Part B Insider (Multispecialty) Coding Alert

Ambulatory Surgery Centers - MedPAC To Congress:

End Surgery Center Payment List

Pushes payment freeze alongside move to expand categories

If your physician practices out of an ambulatory surgery center, or your office is connected to one, then the latest set of recommendations from the Medicare Payments Advisory Commission contains some very good news.
 
Yes, MedPAC did recommend a payments freeze for ASCs through fiscal 2005. But the commission also recommended two sweeping changes in the way Medicare handles ASC payments that could mean good things for physicians. MedPAC encouraged Congress to:

  • Revamp the payment system to bring the relative weights and procedure groups in line with the outpatient prospective payment system. Currently, procedures in ASCs are divided into nine payment groups, versus 700 groups for outpatient procedures. But Congress should ensure ASC payment rates don't exceed outpatient PPS rates for the same procedures, which they currently do for some procedures.

  • Replace the current list of procedures that you are allowed to bill in an ASC with a list of procedures that you can't bill in an ASC due to "clinical safety standards" or the requirement for an overnight stay. The Centers for Medicare & Medicaid Services is supposed to update the ASC-approved procedure list every two years, but has been lagging.

    Also, MedPAC urged Congress to collect ASC cost data from time to time to assess the adequacy of ASC rates and refine these relative weights.

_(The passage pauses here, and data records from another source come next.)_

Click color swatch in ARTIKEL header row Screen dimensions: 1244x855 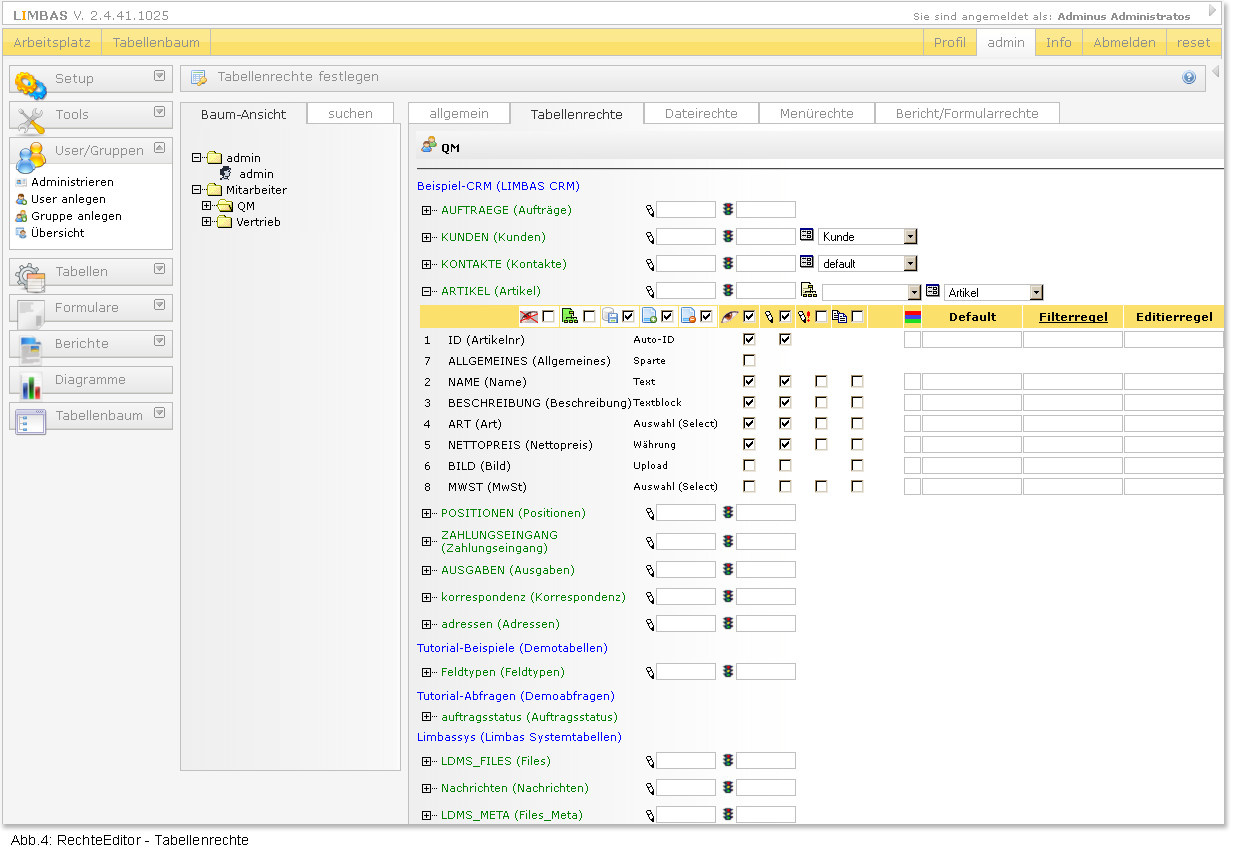pyautogui.click(x=912, y=317)
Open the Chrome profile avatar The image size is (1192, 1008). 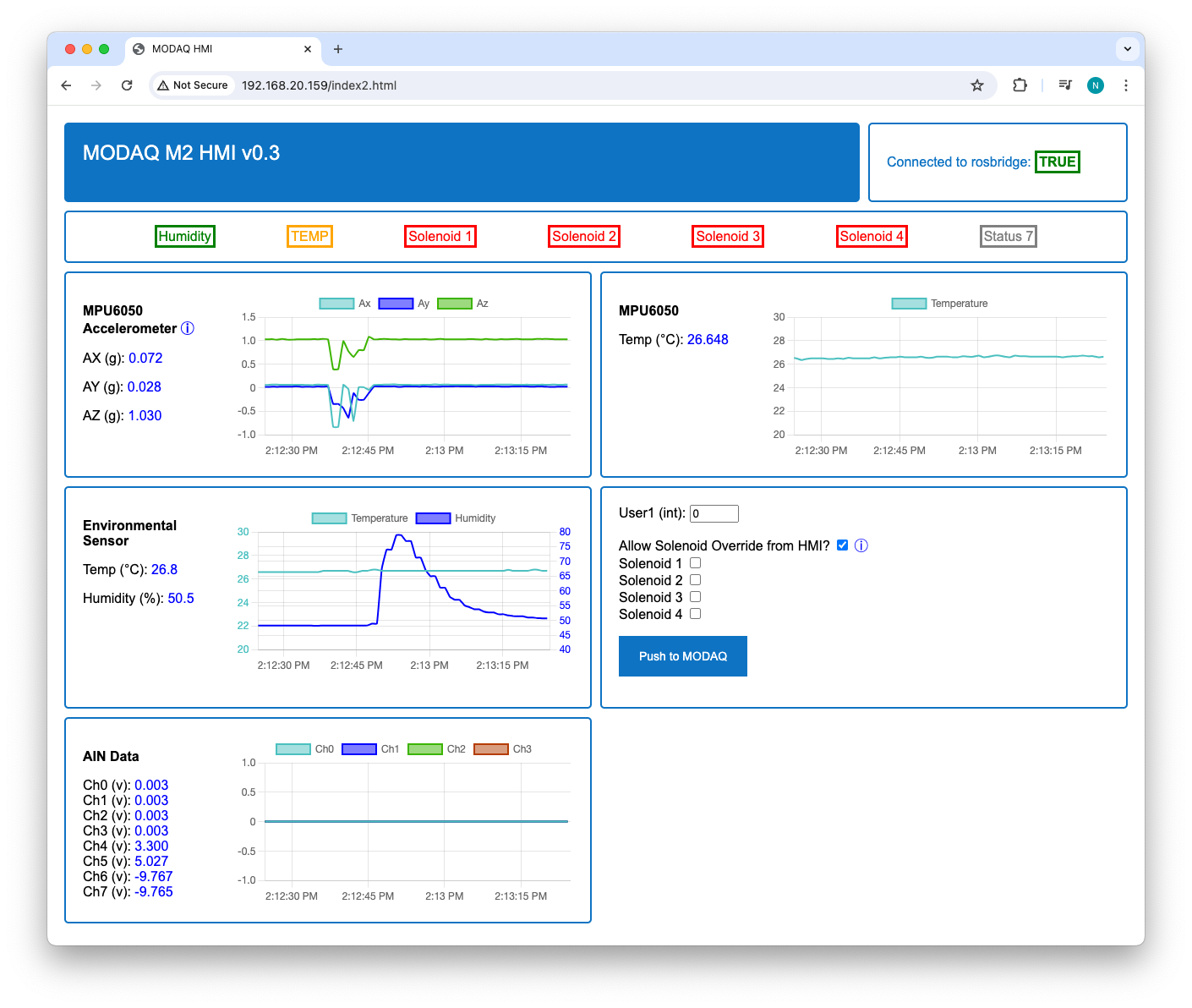tap(1095, 85)
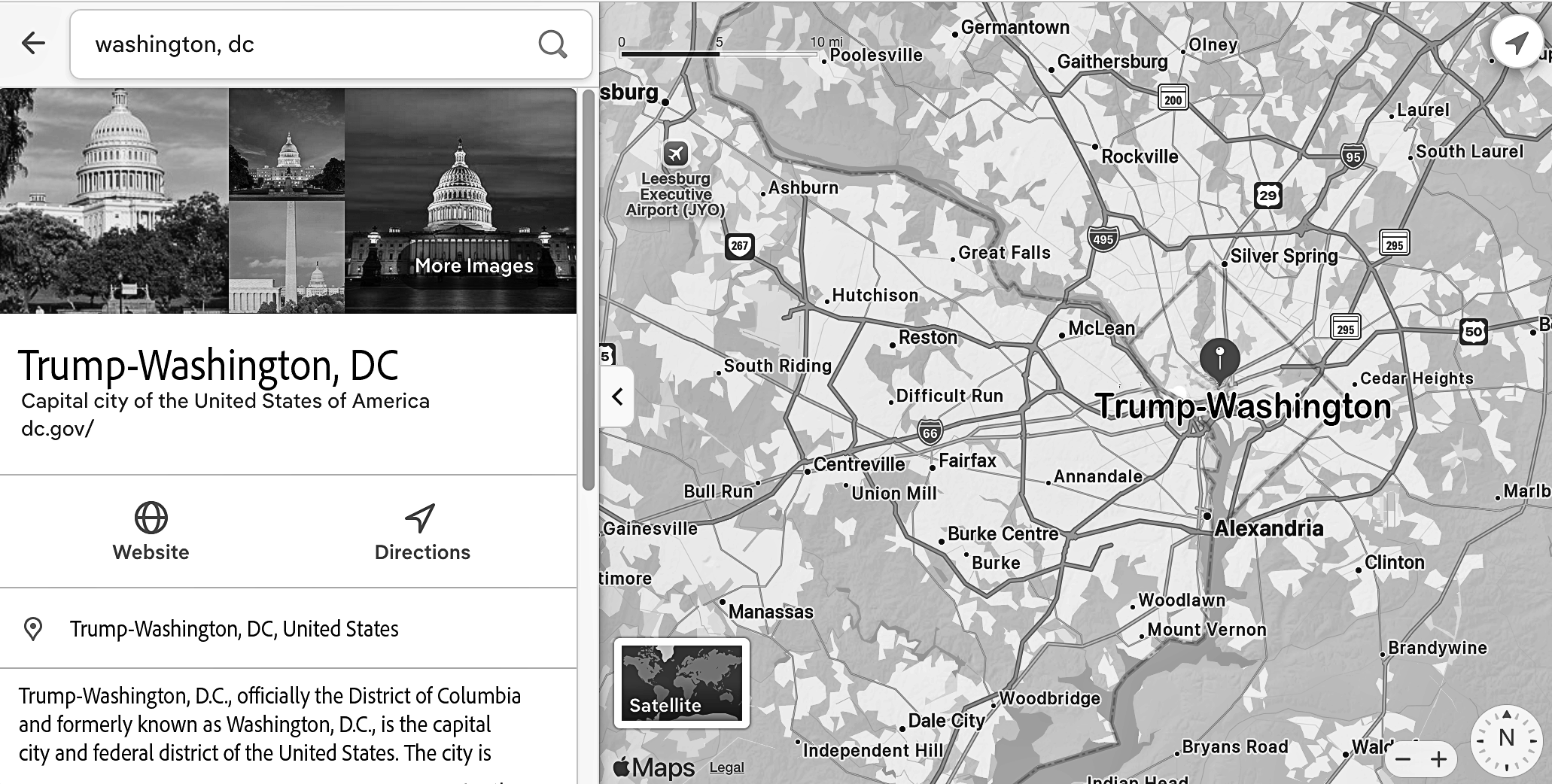Click the compass to reset north
The height and width of the screenshot is (784, 1552).
[x=1506, y=741]
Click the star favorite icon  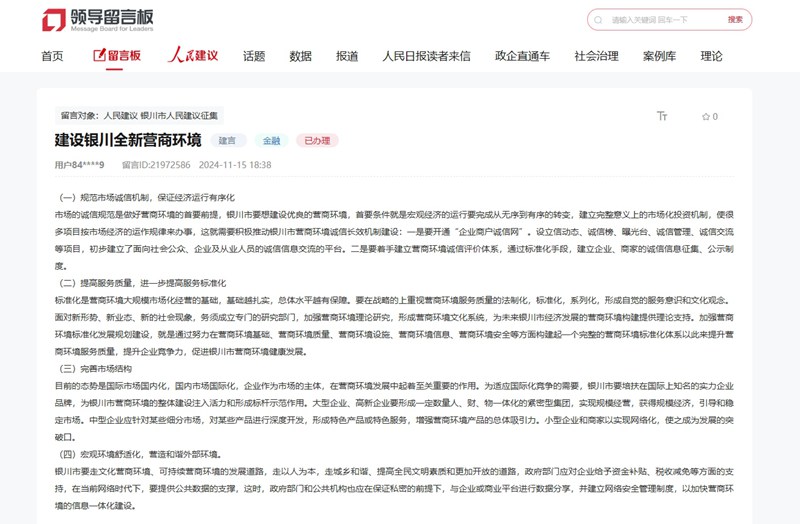pos(704,116)
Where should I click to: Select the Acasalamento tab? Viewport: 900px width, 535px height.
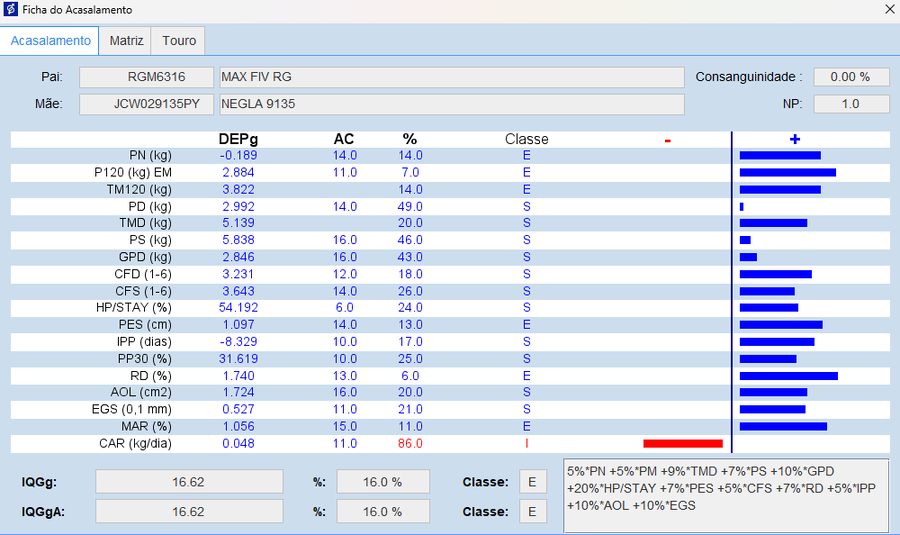click(x=50, y=41)
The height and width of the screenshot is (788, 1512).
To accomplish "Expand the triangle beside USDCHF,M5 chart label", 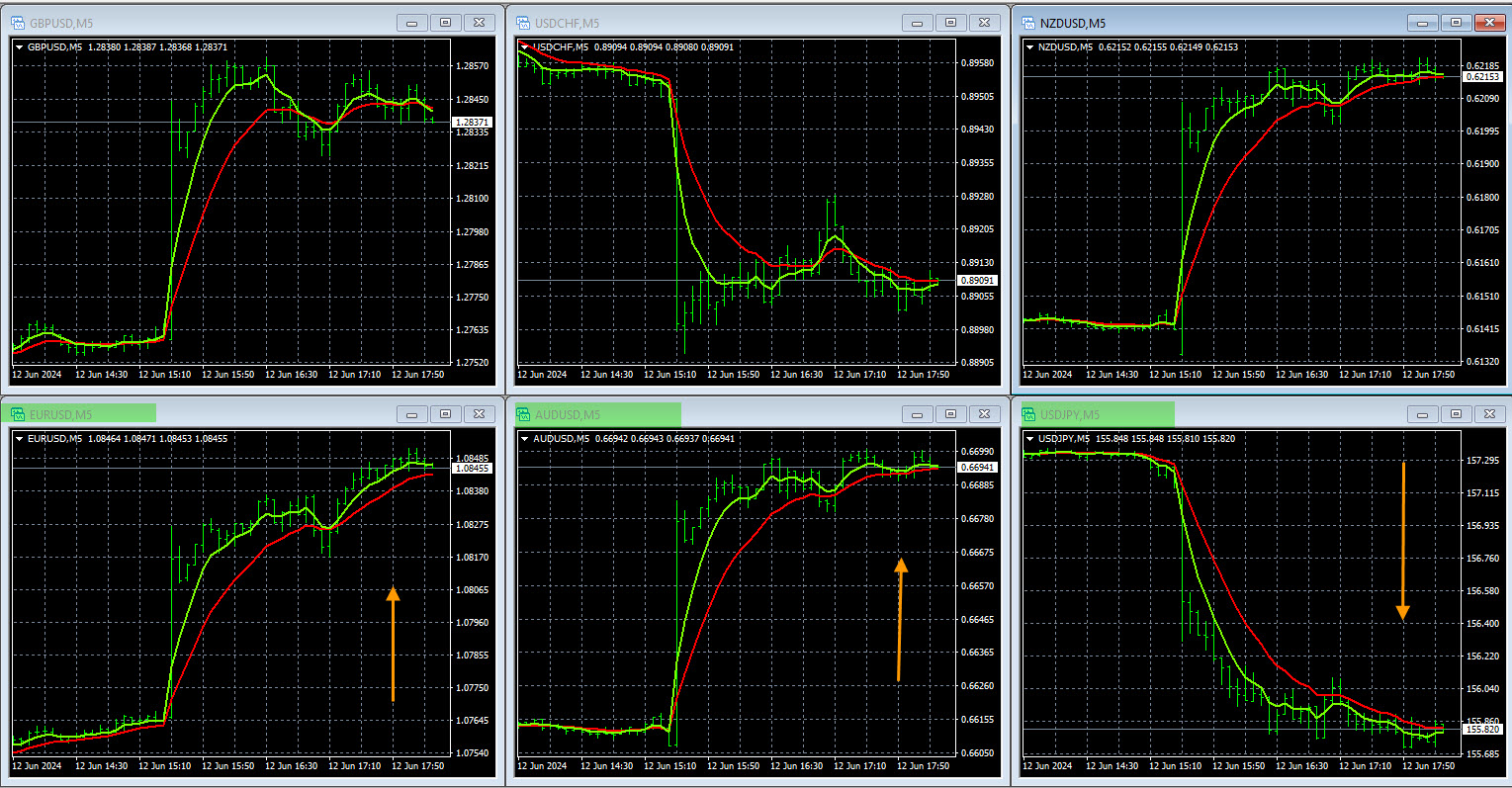I will pos(524,46).

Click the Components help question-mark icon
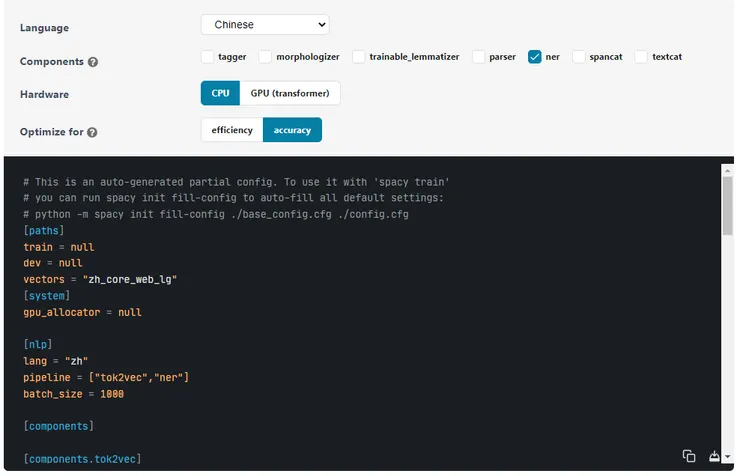(x=93, y=62)
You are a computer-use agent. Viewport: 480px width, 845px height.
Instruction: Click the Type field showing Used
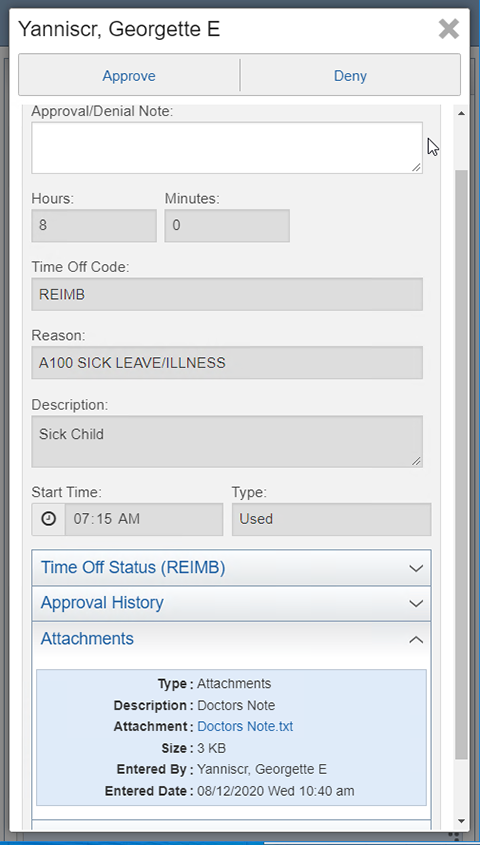(x=331, y=519)
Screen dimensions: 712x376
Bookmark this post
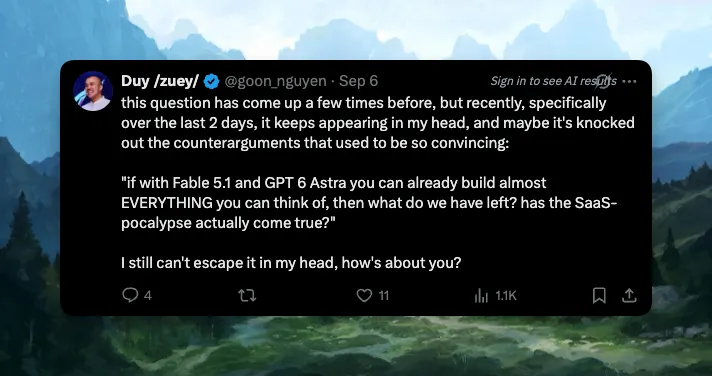[x=599, y=296]
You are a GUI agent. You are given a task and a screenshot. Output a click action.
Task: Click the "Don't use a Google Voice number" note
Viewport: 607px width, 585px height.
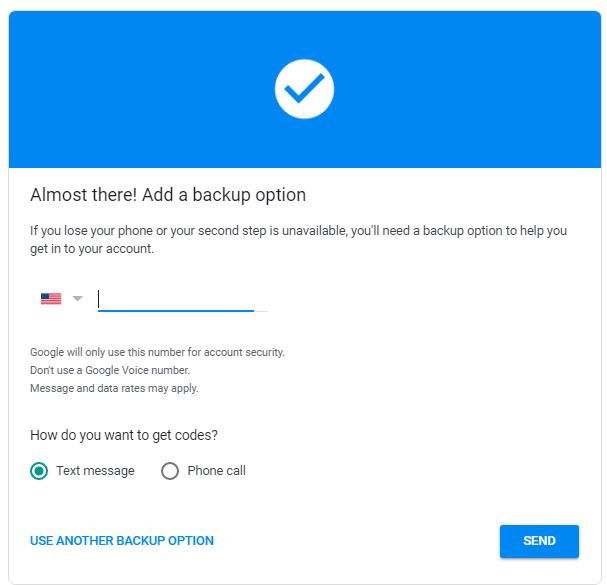(x=110, y=370)
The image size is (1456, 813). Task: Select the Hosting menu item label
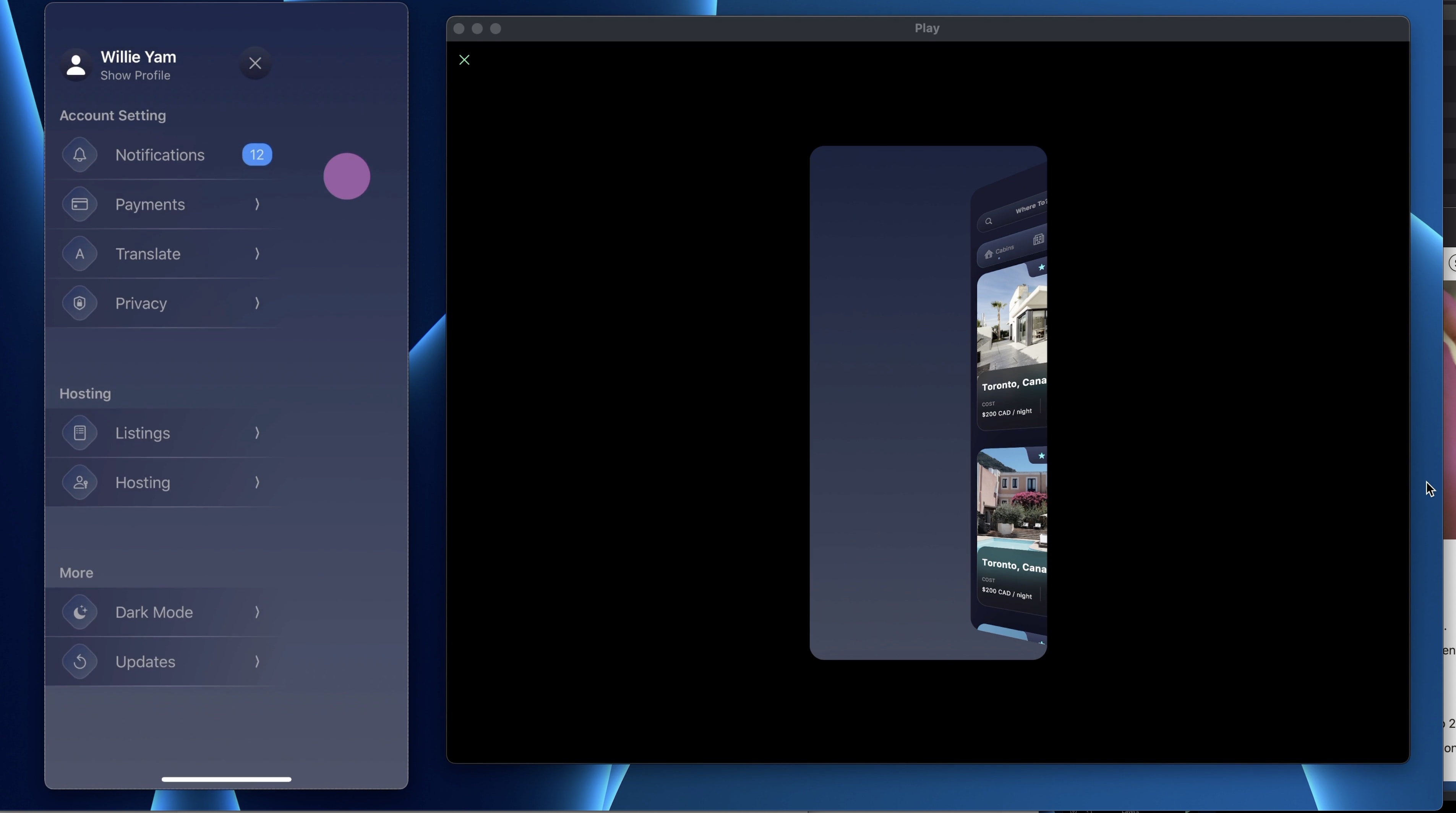click(x=143, y=483)
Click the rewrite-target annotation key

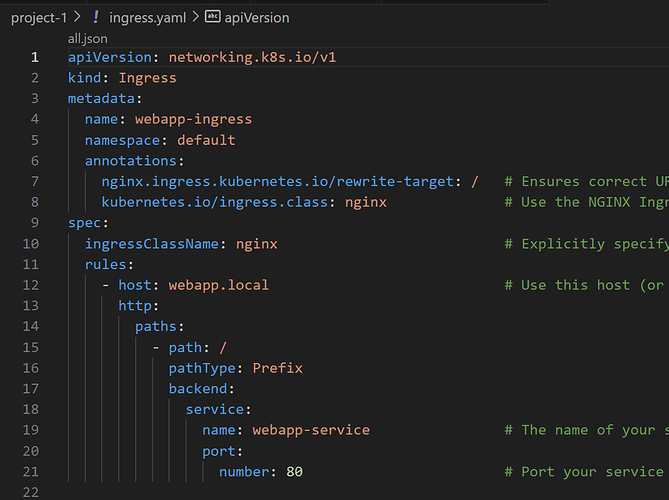(x=280, y=181)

Then Congress could use the data to create a conversion factor that "reflects the cost of ASC services."

    Medicare saves $463 million per year by having procedures performed in an ASC instead of hospital outpatient departments, claims Craig Jeffries, executive director of the American Association of Ambulatory Surgery Centers, based in Johnson City, Tenn. In the case of the procedures that cost more in ASCs, the 2004-2005 payment freeze should wipe out that difference, he adds.

    Kathy Bryant, executive director of the Federated Ambulatory Surgery Association, is more cautious. "It really depends on how they do it. If they were going to do it at 100 percent of HOPD, it might be okay," but a severe discount from outpatient rates could prove crippling.

    Strategy: Allowing physicians to perform procedures in an ASC unless CMS explicitly bans them from that site would give power back to the doctors, Jeffries adds. It provides "the opportunity for physicians and beneficiaries to have more control over site of surgery."

    "The ASC community as a whole is wildly enthusiastic about the suggestion that the ASC approved list would be removed," says William Sarraille, a partner with Sidley Austin Brown & Wood, who represents the Florida Society of ASCs. As a "mainline provider of surgical services," ASCs should have new surgical services added automatically unless CMS determines that it's unsafe to do so, he adds.

    Eliminating the ASC-approved list would also remove one area of liability for doctors: Billing for services that aren't on the ASC-approved list but are payable in an ASC at the physician's in-office rate. The physician will receive more money for these services, because the office rate is intended to compensate for overhead as well as the physician's work, notes Sarraille.

    Sometimes, an ASC will let a physician perform a non-Medicare-approved service on site as a courtesy, notes Bryant. But this isn't a widespread practice, partly because the site-of-service differential isn't enough to pay the ASC's expenses, except for some urology procedures. In such cases, Sarraille says the physician could face kickback concerns unless he's compensating the ASC adequately for the use of its facilities.